Insomma, questioni parziali, ma importanti questioni. Se male affrontate, se strumentalizzate, fanno perdere di vista il quadro complessivo, la sostanza del percorso europeo che, non solo per me, resta invece da difendere e, addirittura, da consolidare. Sapendo che cosa?
Gli Usa sono diventati stato sovrano il 4 luglio del 1776. Quasi tre secoli da quando il nostro Caboto era sceso a terra, primo europeo a farlo, là dove si trova oggi quella penisola che chiamiamo Florida. Accadde nel corso di una delle sue famose e originali esplorazioni compiute seguendo l’andamento della costa, al punto che oggi tutti i marinai del mondo parlano di cabotaggio.
Dopo quel 4 luglio è stata un susseguirsi di aggregazione di stati, di cui hanno fatto le spese soprattutto i pellerossa e gli schiavi strappati dall’Africa. C’è stata la sanguinosa parentesi della Guerra civile americana: provocò il più grande bagno di sangue di proporzioni gigantesche dell’era moderna con circa 750 mila morti. La segregazione razziale è stata, in ogni caso, ufficialmente abolita solamente dal Civil Rights Act del Presidente Johnson nel 1964.
Lungo, dunque, il cammino per gli americani. Non si comprende, anche se oggi il tempo è accelerato, perché quello degli europei a diventar davvero un tutt’uno debba essere meno accidentato e più breve, ancorché meno sanguinoso.
Vorrei concludere queste mie modeste riflessioni con il ricordo di alcune valutazioni che Albertino Marcora faceva a noi giovani democristiani che egli aveva l’amabilità d’incontrare ogni tanto a cena a Roma tanti anni fa, allorquando era ministro dell’Agricoltura. Anche a quel tempo c’erano discussioni, contrasti e frizioni. In particolare, in materia agricola dove francesi, olandesi e danesi la facevano da padrone in campo di allevamento e produzione di latte e burro.
“ Con quali armi mi presento dinanzi a loro- ricordo grosso modo quello che disse una sera Marcora- per chiedere vantaggi in campo agricolo quando a noi hanno dato tanto in tanti altri campi”. Era allora di fresca cosa la costruzione dell’impianto siderurgico di Taranto, le banche italiane cominciavano ad affacciarsi seriamente oltre confine, grandi gruppi industriali italiani avevano le loro esigenze, stringevano alleanze produttive e finanziarie a Parigi, a Londra e a Berlino. Tante altre cose accaddero. Mai raccontate esaurientemente. Forse, verrà il tempo in cui qualche storico dell’economia avrà la capacità di elaborare il tutto scientificamente.

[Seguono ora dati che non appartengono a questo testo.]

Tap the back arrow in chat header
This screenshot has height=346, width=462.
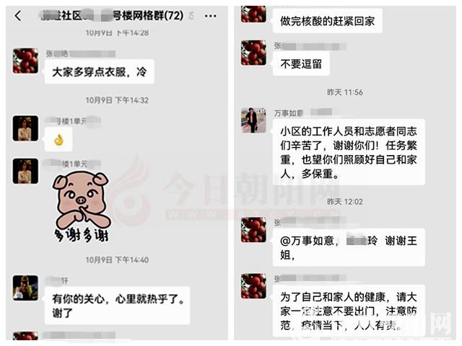pos(18,16)
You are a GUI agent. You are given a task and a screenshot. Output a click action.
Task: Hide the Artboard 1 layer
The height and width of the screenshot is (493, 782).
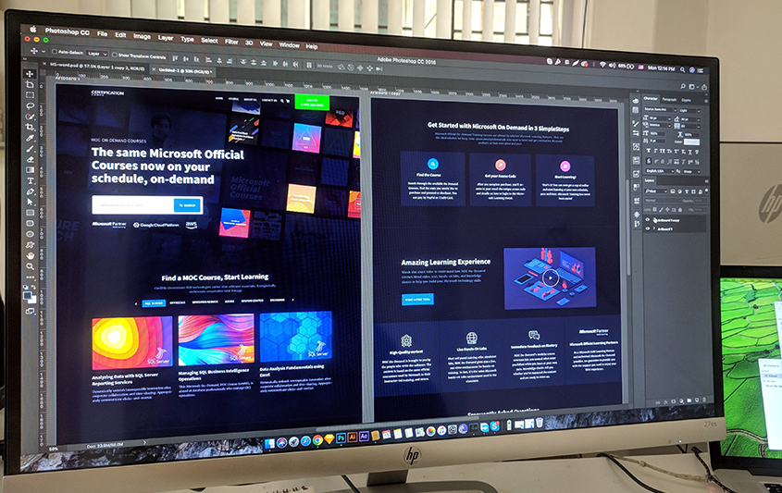[649, 229]
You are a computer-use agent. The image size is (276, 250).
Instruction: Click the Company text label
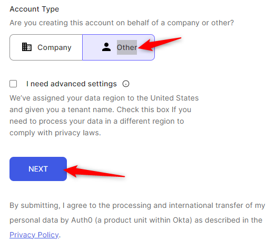(x=54, y=47)
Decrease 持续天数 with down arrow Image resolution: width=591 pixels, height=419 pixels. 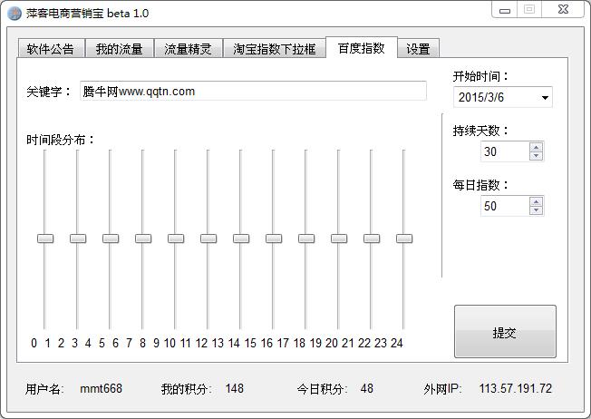536,156
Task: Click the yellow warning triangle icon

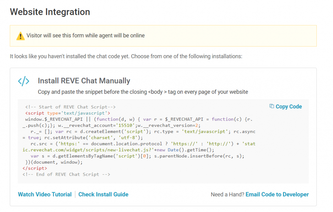Action: 20,36
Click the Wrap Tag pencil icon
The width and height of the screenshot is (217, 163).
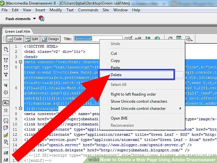(6, 135)

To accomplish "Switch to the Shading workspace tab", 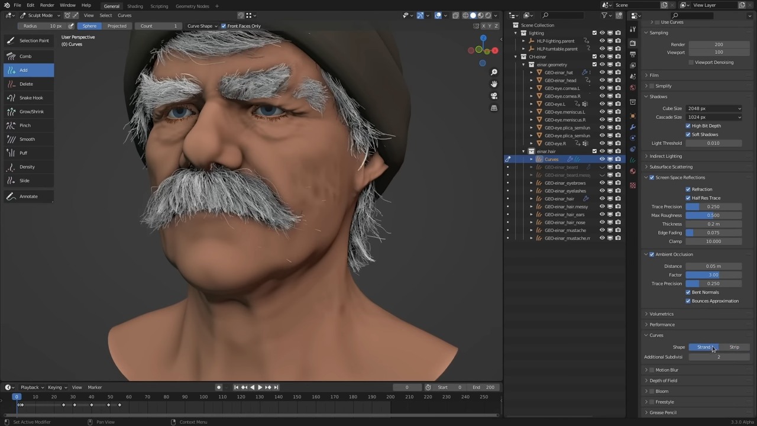I will (135, 6).
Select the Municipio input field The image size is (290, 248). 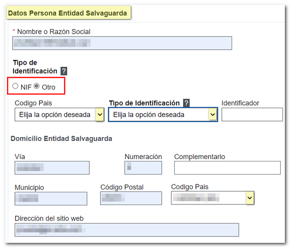pyautogui.click(x=51, y=198)
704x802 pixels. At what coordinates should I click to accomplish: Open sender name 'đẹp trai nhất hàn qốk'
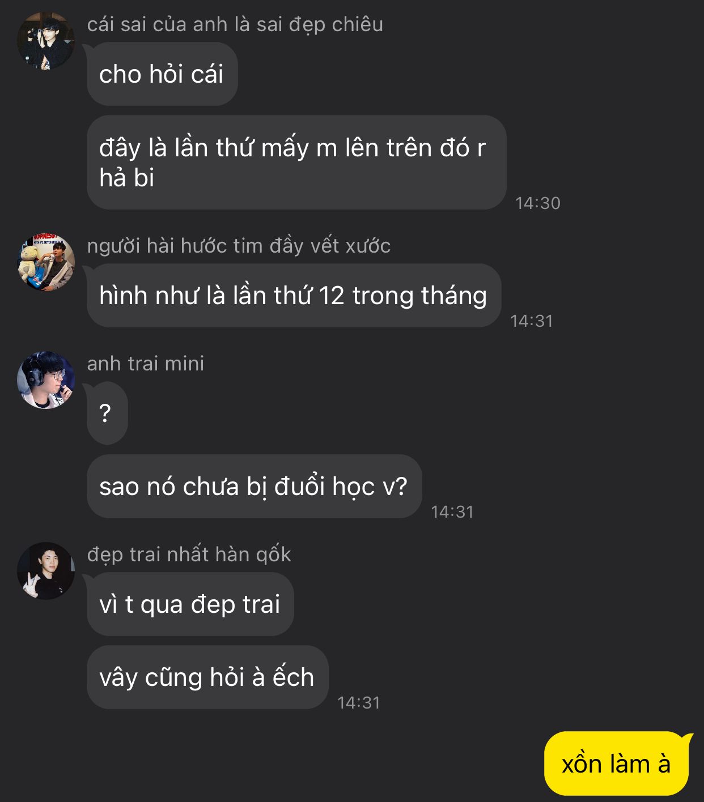pyautogui.click(x=189, y=554)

Dunque, nessuno sottovaluta l’importanza del Mes e della necessità che molti paesi hanno di vedere allentati i criteri imposti dal liberismo sfrenato dall’Europa del Nord. Nessuno sottovaluta che i 36 miliardi ottenibili attraverso il Mes, comunque il presidente Conte parla di una necessità complessiva prevedibile di 450 miliardi, senza che queste benedette “condizionalità” ci stringano, invece di allargare, il cappio attorno al collo.
La strada maestra, però, resta solo una: quella della trattativa e del compromesso. Da ricercare con intelligenza, sana difesa degli interessi nazionali, cioè quelli legati all’interezza del Paese e non a sole sue parti. Un compromesso da trovare non da soli, ma assieme ad altri paesi europei con i quali sia possibile concorrere, con lungimiranza, a salvare quest’Europa che ci serve come non mai.